• _Task objective_
Where does the word "green" appear in the entries below? Copy each line that holds it.

• _Pixel coordinate grounding data_
###
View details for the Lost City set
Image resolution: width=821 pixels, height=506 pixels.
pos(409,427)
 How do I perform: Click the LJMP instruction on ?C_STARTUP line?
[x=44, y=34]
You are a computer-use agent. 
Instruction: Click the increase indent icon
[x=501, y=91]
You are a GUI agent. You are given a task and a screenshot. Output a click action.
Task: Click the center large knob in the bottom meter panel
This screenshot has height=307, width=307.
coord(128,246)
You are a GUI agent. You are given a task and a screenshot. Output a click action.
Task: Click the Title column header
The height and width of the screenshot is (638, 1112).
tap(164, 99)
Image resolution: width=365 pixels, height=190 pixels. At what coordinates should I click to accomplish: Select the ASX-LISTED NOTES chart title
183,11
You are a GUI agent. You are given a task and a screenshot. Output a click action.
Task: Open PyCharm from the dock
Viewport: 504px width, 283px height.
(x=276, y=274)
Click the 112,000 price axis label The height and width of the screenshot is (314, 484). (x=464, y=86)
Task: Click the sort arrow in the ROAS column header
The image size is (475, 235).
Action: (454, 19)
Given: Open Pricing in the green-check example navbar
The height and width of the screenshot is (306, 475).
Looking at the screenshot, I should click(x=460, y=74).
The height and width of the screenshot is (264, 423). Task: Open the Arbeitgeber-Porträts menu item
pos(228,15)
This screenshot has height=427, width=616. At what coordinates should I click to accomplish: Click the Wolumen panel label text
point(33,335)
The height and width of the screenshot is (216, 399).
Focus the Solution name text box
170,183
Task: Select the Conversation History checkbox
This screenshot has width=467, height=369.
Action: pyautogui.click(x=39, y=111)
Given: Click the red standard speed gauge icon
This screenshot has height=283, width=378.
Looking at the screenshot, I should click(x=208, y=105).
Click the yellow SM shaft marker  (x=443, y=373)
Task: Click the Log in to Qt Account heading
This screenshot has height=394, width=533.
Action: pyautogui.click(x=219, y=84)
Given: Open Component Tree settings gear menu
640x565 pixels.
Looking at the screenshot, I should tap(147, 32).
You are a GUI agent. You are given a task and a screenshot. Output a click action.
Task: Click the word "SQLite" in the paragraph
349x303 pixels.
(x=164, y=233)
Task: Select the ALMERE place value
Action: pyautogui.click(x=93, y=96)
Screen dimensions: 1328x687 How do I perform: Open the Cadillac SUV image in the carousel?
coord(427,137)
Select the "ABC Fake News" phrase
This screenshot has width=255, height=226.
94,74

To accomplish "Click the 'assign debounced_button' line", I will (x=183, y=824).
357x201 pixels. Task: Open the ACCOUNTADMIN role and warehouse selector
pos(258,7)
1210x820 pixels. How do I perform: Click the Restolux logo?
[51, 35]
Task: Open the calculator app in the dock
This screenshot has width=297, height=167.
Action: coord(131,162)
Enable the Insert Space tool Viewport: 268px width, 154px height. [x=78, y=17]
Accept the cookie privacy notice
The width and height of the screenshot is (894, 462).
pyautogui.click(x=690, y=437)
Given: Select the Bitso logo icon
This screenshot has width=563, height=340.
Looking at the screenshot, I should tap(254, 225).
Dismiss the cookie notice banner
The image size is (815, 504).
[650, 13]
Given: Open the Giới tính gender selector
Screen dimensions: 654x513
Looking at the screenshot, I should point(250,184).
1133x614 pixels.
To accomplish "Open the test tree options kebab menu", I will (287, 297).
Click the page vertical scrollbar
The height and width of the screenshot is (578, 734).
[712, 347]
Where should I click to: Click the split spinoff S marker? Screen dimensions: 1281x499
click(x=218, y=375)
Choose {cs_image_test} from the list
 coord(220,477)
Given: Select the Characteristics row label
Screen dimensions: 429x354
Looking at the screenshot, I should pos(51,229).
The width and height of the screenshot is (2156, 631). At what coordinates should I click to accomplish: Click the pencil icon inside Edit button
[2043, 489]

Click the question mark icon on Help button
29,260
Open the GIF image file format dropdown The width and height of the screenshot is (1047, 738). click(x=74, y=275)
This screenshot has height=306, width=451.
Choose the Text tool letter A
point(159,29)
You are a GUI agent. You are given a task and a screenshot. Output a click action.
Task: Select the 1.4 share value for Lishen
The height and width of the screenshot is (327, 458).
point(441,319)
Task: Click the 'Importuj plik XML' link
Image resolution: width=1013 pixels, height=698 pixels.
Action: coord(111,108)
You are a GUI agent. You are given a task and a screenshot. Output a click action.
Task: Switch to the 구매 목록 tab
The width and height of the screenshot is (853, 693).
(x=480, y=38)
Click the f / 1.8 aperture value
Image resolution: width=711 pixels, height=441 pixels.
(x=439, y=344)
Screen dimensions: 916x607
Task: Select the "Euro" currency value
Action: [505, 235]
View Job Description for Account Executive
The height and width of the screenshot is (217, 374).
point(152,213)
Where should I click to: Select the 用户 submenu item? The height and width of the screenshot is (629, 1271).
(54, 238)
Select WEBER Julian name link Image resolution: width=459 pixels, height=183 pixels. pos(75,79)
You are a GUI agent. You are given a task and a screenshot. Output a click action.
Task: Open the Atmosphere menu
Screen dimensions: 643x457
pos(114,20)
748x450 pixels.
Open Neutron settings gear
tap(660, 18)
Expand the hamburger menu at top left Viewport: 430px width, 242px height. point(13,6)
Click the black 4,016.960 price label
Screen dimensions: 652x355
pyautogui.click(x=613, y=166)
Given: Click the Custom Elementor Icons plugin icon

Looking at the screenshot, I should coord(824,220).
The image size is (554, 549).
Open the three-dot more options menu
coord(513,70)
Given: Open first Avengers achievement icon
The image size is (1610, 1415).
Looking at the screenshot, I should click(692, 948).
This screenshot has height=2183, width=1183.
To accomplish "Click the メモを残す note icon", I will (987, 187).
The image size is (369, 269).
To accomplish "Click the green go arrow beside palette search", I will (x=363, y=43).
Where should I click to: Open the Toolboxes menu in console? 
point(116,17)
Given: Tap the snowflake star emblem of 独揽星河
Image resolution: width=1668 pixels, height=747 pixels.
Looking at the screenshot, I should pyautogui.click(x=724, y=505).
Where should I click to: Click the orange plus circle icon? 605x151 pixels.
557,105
###
• _Solution to this task_
Given: Open Pricing in the green-check example navbar
To accomplish "Click the green go arrow beside palette search", I will (x=363, y=43).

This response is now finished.